A 35-year-old female with a history of pulmonary hypertension with secondary polycythemia and congenital asplenia was seen for heart/lung transplant evaluation. Up until 2 months prior, she was able to carry out her activities of daily living without limitation and with very mild dyspnea on exertion. However, her functional status had recently declined significantly, and she had to quit her job. She came in experiencing shortness of breath with minimal exertion, consistent with NYHA III, and was put on 4 L home oxygen via nasal cannula. She reported associated occasional leg swelling and denied any chest pain, syncope, or history of hospitalization.

Electrocardiogram showed a right bundle branch block with a left anterior fascicular block and left ventricular (LV) hypertrophy with T wave inversions in leads II, III, and precordial leads. Echocardiography revealed normal LV size and function (estimated LV ejection fraction 5559), enlarged right ventricle (RV) with RV hypertrophy and depressed RV systolic function, single atrial morphology with complete absence of atrial septal tissue (Figure 1), mild mitral and tricuspid regurgitation, and RV systolic pressure of at least 55 above the mean atrial pressure.

Figure 1. 

Apical view in end diastole showing a single atrium.

Computed tomography angiography (CTA) confirmed cor triloculare biventriculare with partial atrioventricular canal defect. In addition, hepatomegaly, asplenia and normal coronaries, and azygos continuation of the inferior vena cava (also known as absence of the hepatic segment of the inferior vena cava with azygos continuation) were observed.

Cor triloculare, or the three-chambered heart, consists of two atria and one ventricle (cor triloculare biatrium) or, as in our case, two ventricles and one atrium (cor triloculare biventriculare). Both types represent rare congenital anomalies, with the latter being the rarer of the two.
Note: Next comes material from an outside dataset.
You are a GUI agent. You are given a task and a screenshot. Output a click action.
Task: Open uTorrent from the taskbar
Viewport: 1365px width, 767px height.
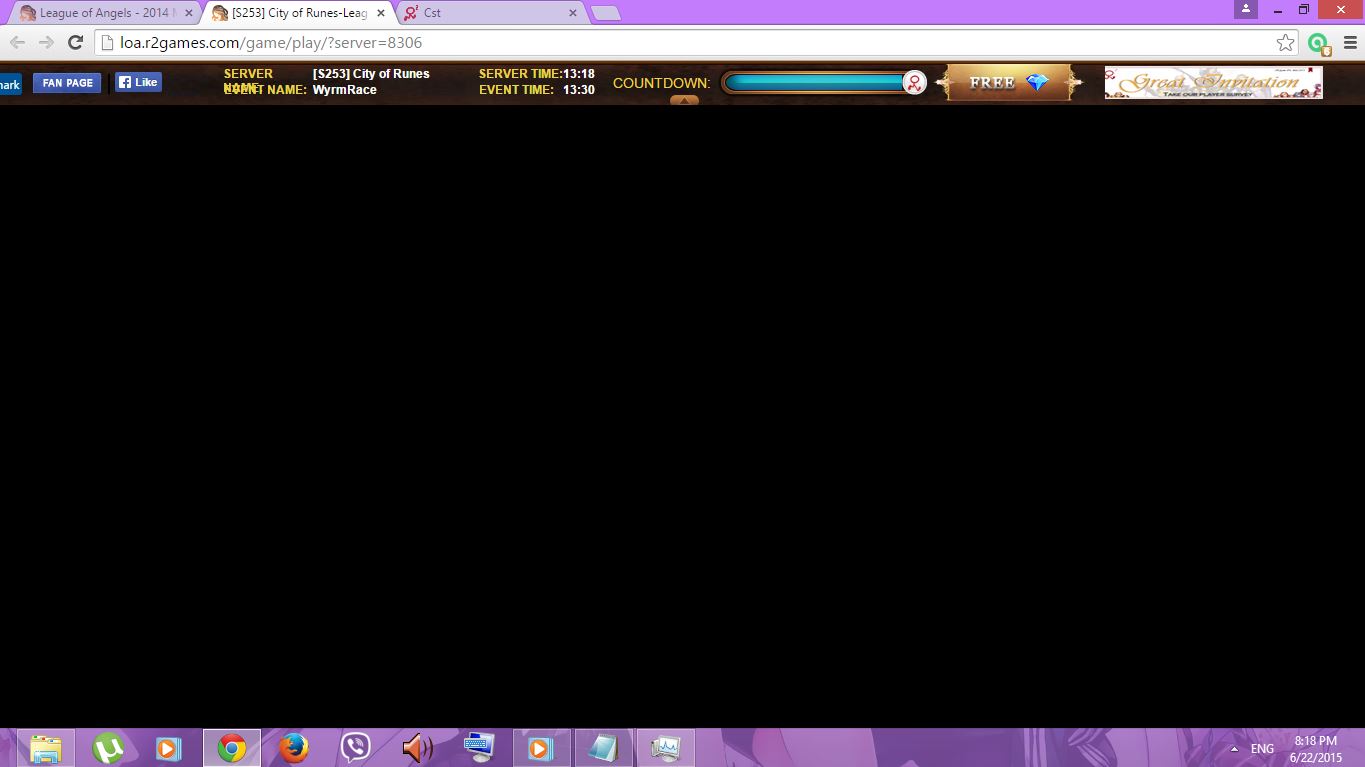(x=108, y=748)
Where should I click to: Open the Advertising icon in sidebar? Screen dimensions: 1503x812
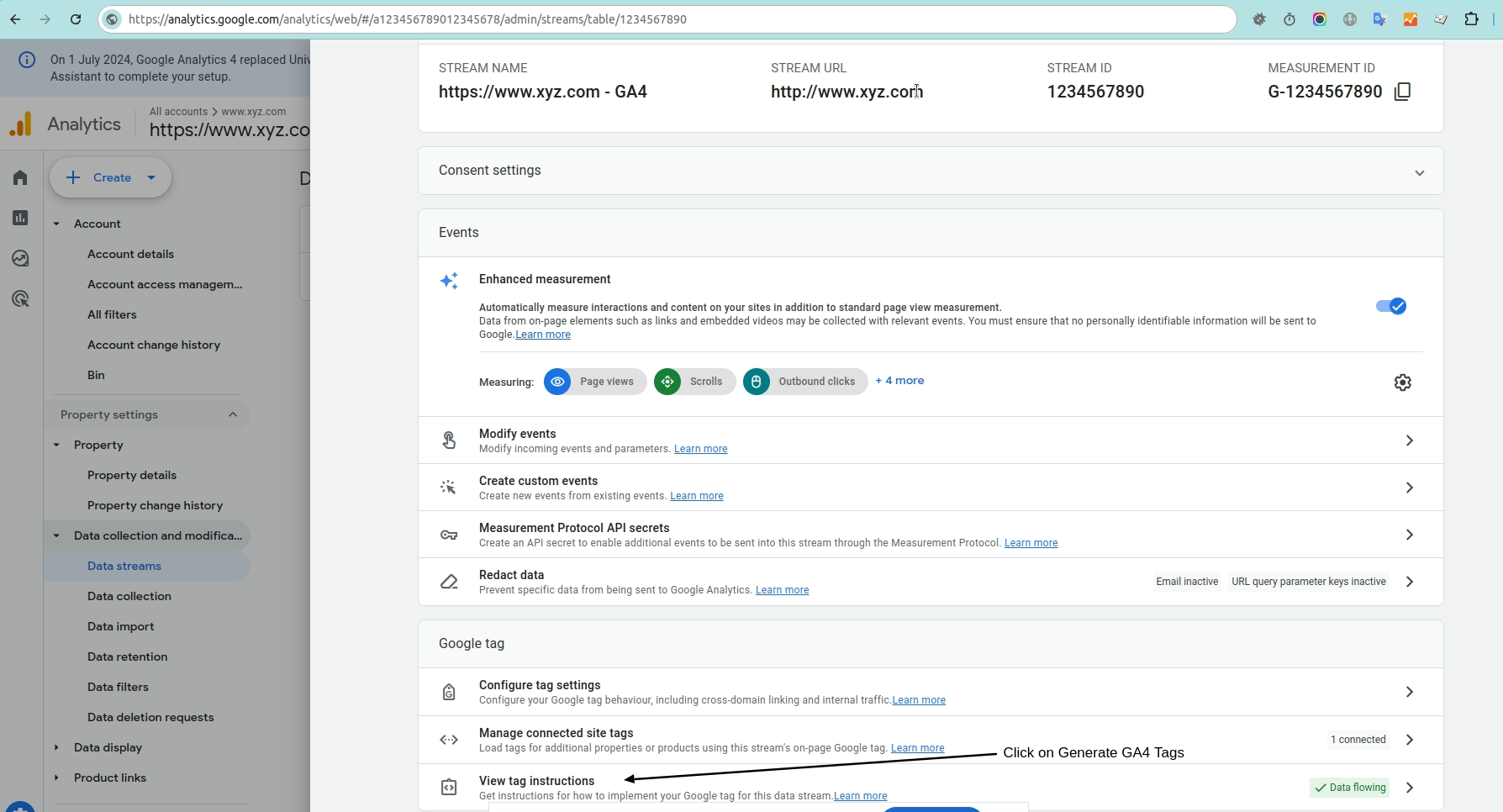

Cor triloculare biventriculare results from the lack of septum primum and secundum formation (Figure 2) and presents similarly to a very large atrial septal defect. In the absence of any other cardiac abnormality with Cor triloculare biventriculare, the right atrium and right ventricle dilate and hypertrophy due to the increased amount of blood through the right side of the heart. It was first described by Young et al. in 1907, and few case reports have since been published showing that it may be associated with other congenital abnormalities.1

Figure 2. 

Three-chamber view revealing the complete absence of the atrial septum.